The nanoparticles are produced by solid-state dewetting of 30 nm Fe-Co bilayer thin films deposited on sapphire substrates. After annealing at 900°C, the films break up into well-faceted, single-crystalline particles of a homogeneous body centered cubic (BCC) phase with a (110) top facet — ideal specimens for nanomechanical testing. A central goal was to investigate how chemical ordering — the A2 (disordered BCC) to B2 (ordered) phase transformation — affects mechanical properties. Achieving the ordered phase, however, proved to be a story in itself: despite annealing at 500°C, the particles remained disordered. Kinetic experiments revealed atomic intermixing already at 380°C, with superlattice diffraction peaks appearing only after annealing at the temperature of 600°C. This behavior is explained by the high vacancy formation energy of 1.45 eV in FeCo, which suppresses the vacancy-mediated diffusion required for long-range ordering. Partially ordered FeCo nanoparticles were obtained by prolonged dewetting treatment of the bilayers at the temperature of 600°C.
Mechanical properties were measured by employing in-situ microcomression tests inside the SEM using a flat circular diamond indenter. Both ordered and disordered particles demonstrated the load-displacement curves typical for dislocation nucleation-controlled plasticity: elastic loading segment followed by abrupt displacement burst.

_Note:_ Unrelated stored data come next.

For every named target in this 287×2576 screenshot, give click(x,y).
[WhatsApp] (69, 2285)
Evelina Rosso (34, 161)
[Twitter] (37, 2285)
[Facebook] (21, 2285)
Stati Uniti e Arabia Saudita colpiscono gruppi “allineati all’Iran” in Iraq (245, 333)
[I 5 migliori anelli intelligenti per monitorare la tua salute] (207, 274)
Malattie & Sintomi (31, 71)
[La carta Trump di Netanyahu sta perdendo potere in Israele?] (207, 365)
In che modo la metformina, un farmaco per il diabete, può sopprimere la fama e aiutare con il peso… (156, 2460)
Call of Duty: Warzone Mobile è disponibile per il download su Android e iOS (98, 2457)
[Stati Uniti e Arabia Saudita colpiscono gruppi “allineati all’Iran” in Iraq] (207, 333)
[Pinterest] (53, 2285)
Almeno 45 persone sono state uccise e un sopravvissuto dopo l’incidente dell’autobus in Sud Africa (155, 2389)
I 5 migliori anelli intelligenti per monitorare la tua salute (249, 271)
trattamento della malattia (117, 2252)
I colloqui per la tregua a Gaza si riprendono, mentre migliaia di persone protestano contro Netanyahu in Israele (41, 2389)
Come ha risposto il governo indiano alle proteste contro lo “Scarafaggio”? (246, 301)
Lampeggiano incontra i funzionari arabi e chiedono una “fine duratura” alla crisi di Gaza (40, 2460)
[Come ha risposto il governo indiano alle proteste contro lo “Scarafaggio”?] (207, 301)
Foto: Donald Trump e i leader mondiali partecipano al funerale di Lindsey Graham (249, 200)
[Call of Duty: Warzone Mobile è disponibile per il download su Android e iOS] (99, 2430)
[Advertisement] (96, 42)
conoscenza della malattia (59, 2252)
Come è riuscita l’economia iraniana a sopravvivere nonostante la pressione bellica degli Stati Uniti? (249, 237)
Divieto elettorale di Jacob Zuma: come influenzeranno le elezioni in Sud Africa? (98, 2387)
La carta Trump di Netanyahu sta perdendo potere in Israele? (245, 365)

The results reveal a striking size effect on the particle strength: the normalized critical resolved shear stress scales as τ_”CRSS” /G∝(D/b)^(-1.15), where G, D, and b are the shear modulus, top facet diameter, and Burgers vector, respectively. Especially noteworthy was a giant strength of the smallest studied B2 nanoparticles. These findings point to dislocation starvation and surface-controlled plasticity as the dominant deformation mechanisms in these nanoscale BCC and B2 nanoparticles.